Directions
Once you find a line containing the word "dimensions" in the entries below, copy it.
((
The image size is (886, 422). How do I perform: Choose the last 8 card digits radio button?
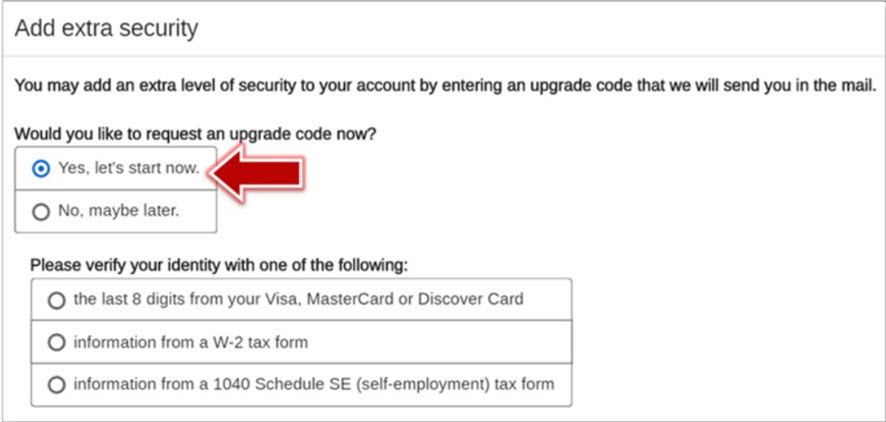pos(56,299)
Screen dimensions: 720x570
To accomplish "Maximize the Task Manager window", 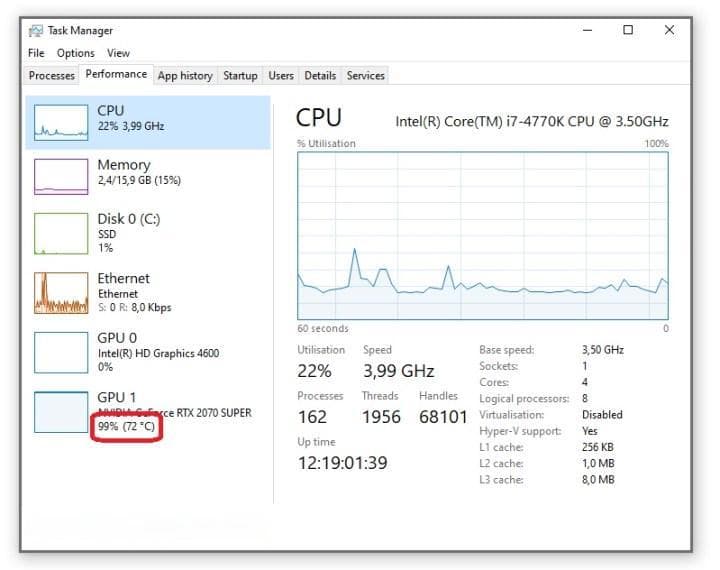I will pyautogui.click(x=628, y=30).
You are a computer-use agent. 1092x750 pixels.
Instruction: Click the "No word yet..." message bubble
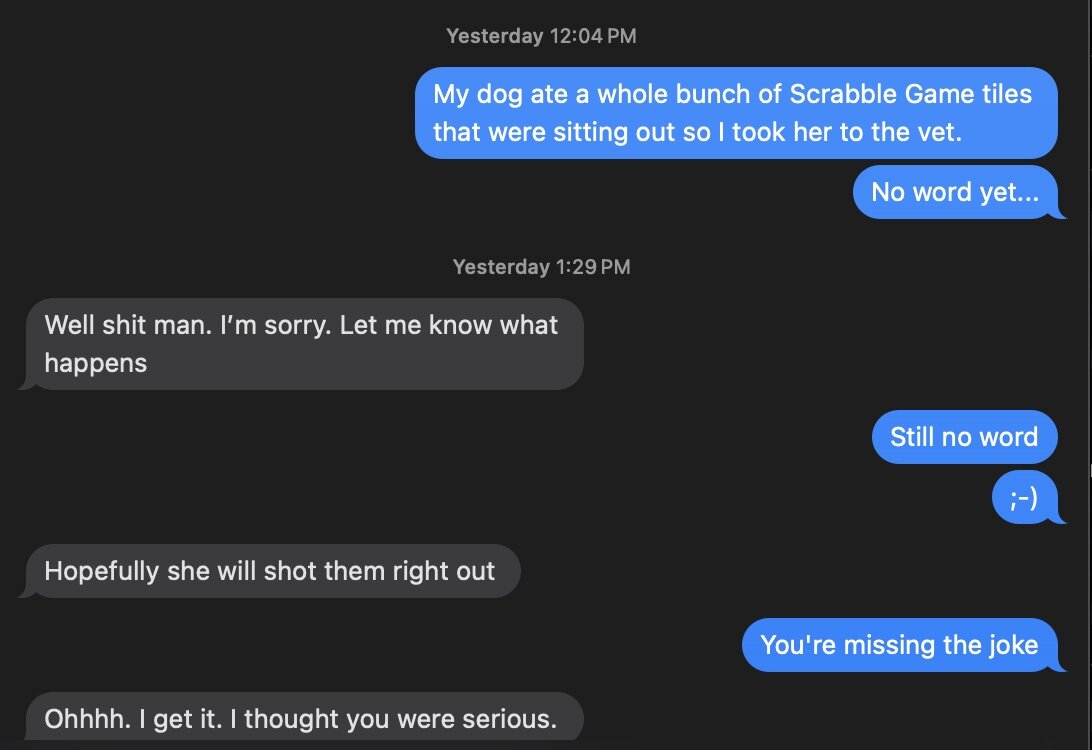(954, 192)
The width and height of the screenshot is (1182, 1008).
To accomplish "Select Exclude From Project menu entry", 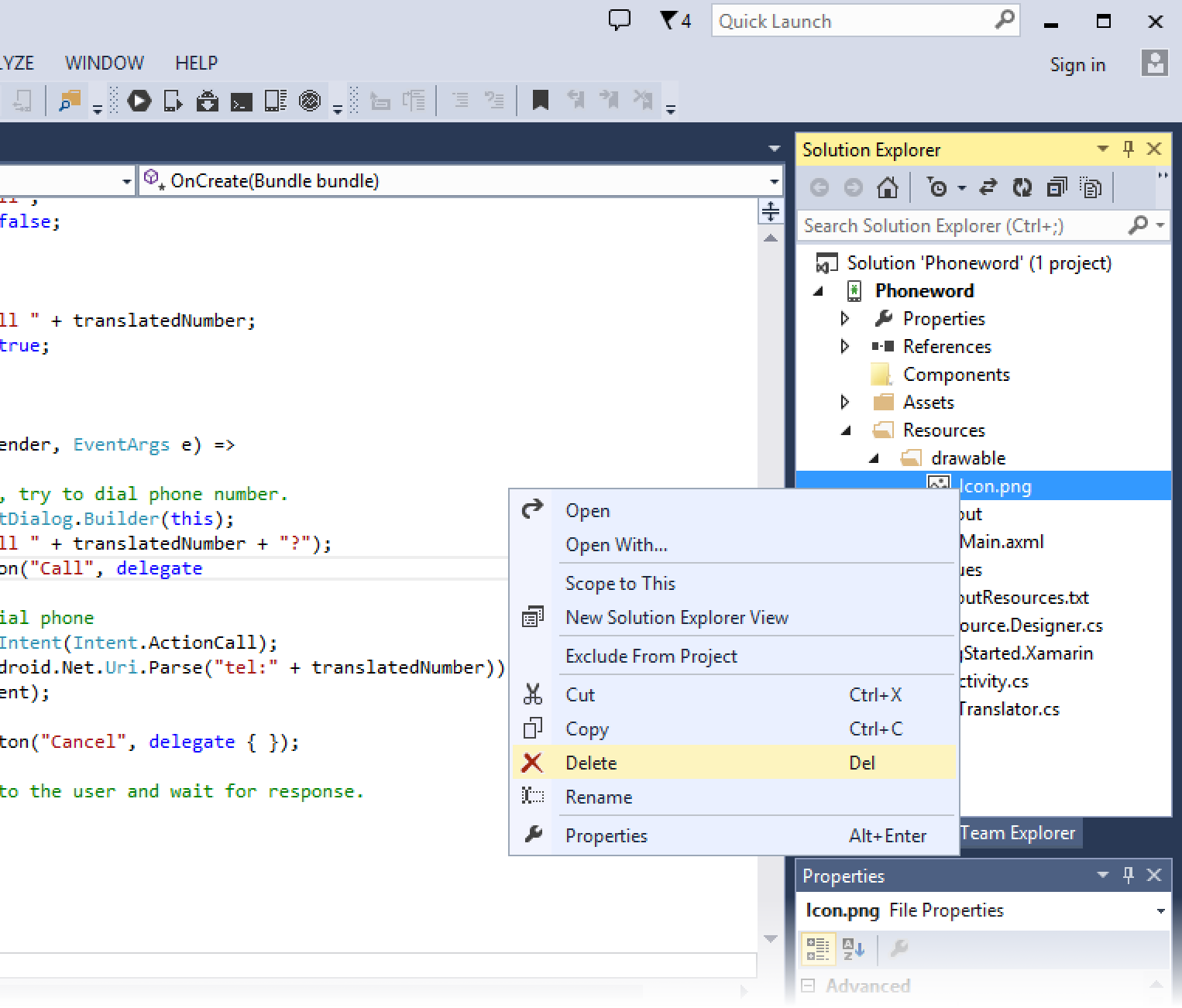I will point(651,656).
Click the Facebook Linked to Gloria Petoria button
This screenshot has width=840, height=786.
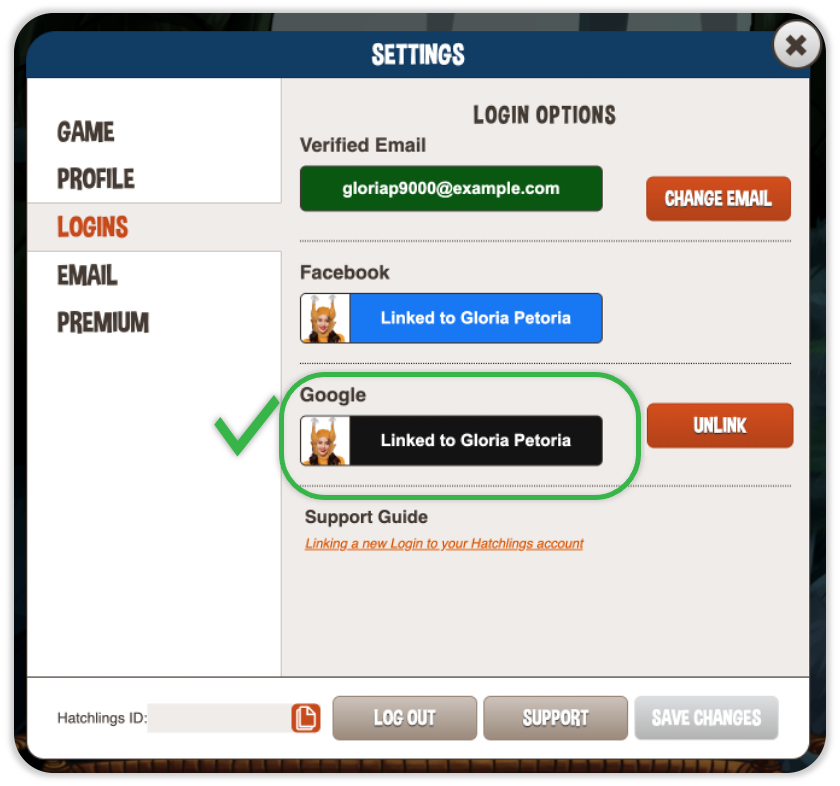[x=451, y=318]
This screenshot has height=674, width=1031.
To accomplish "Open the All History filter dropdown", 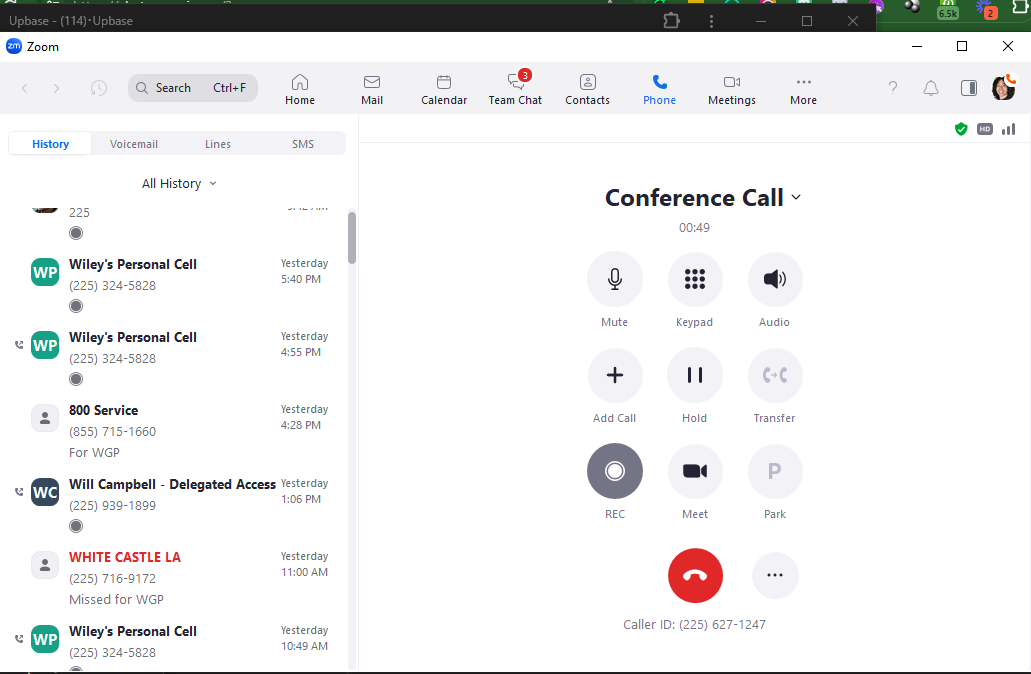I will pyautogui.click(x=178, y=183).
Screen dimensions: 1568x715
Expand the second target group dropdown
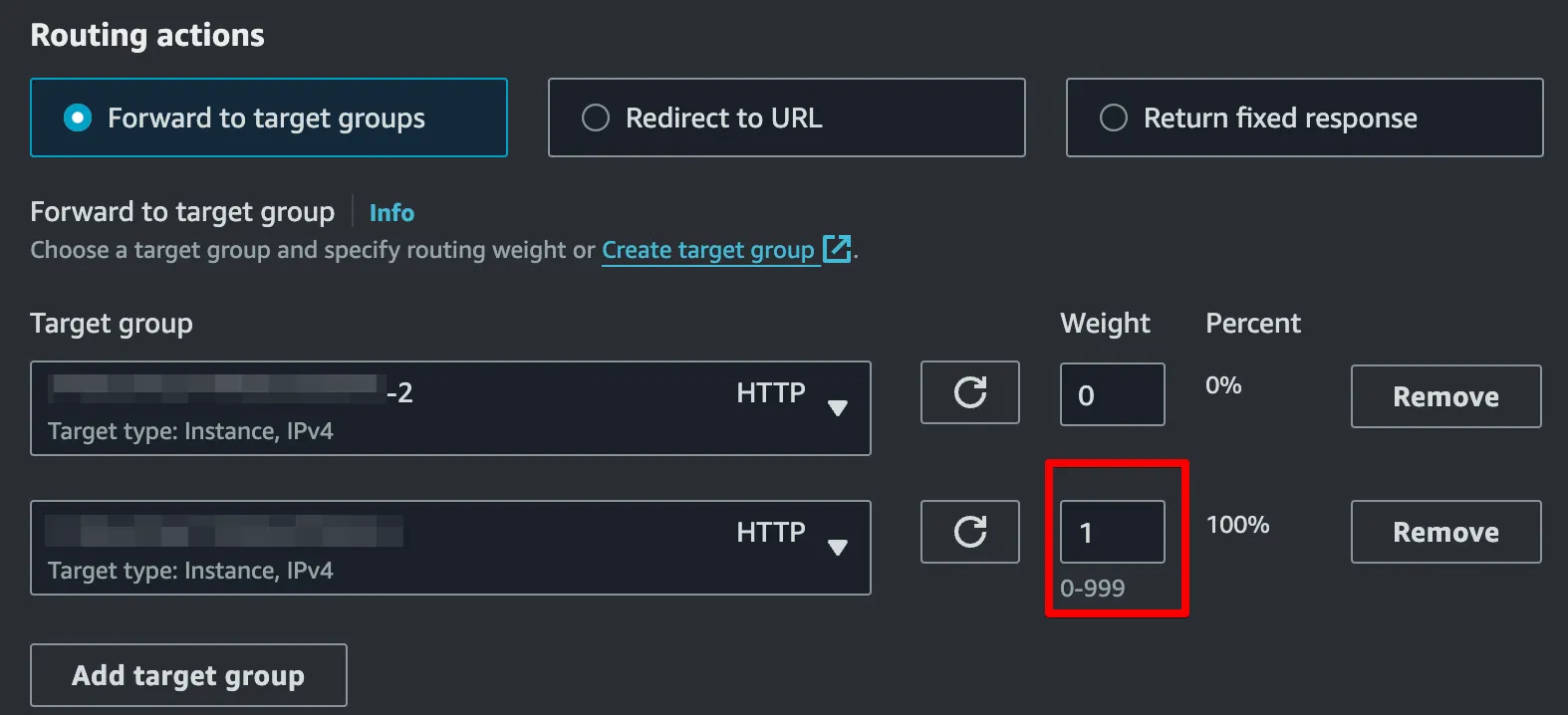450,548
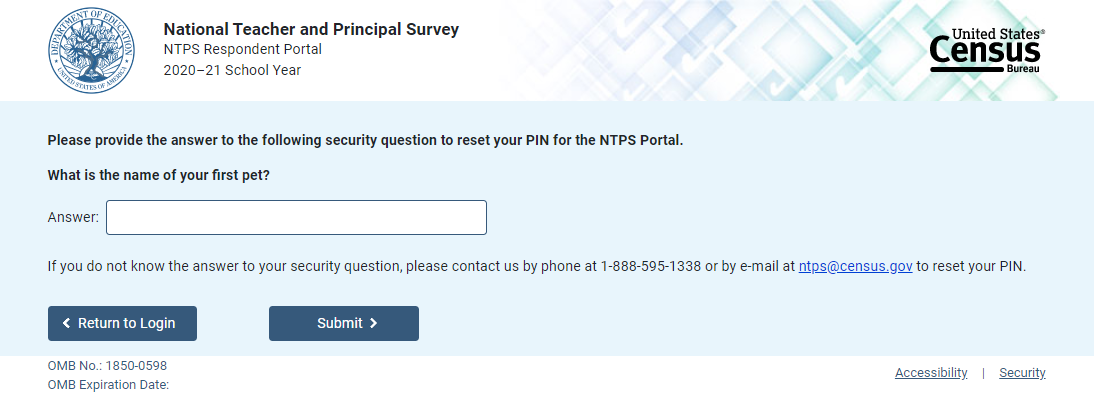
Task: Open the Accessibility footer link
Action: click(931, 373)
))
Task answer
Screen dimensions: 720x570
Screen dimensions: 1568x715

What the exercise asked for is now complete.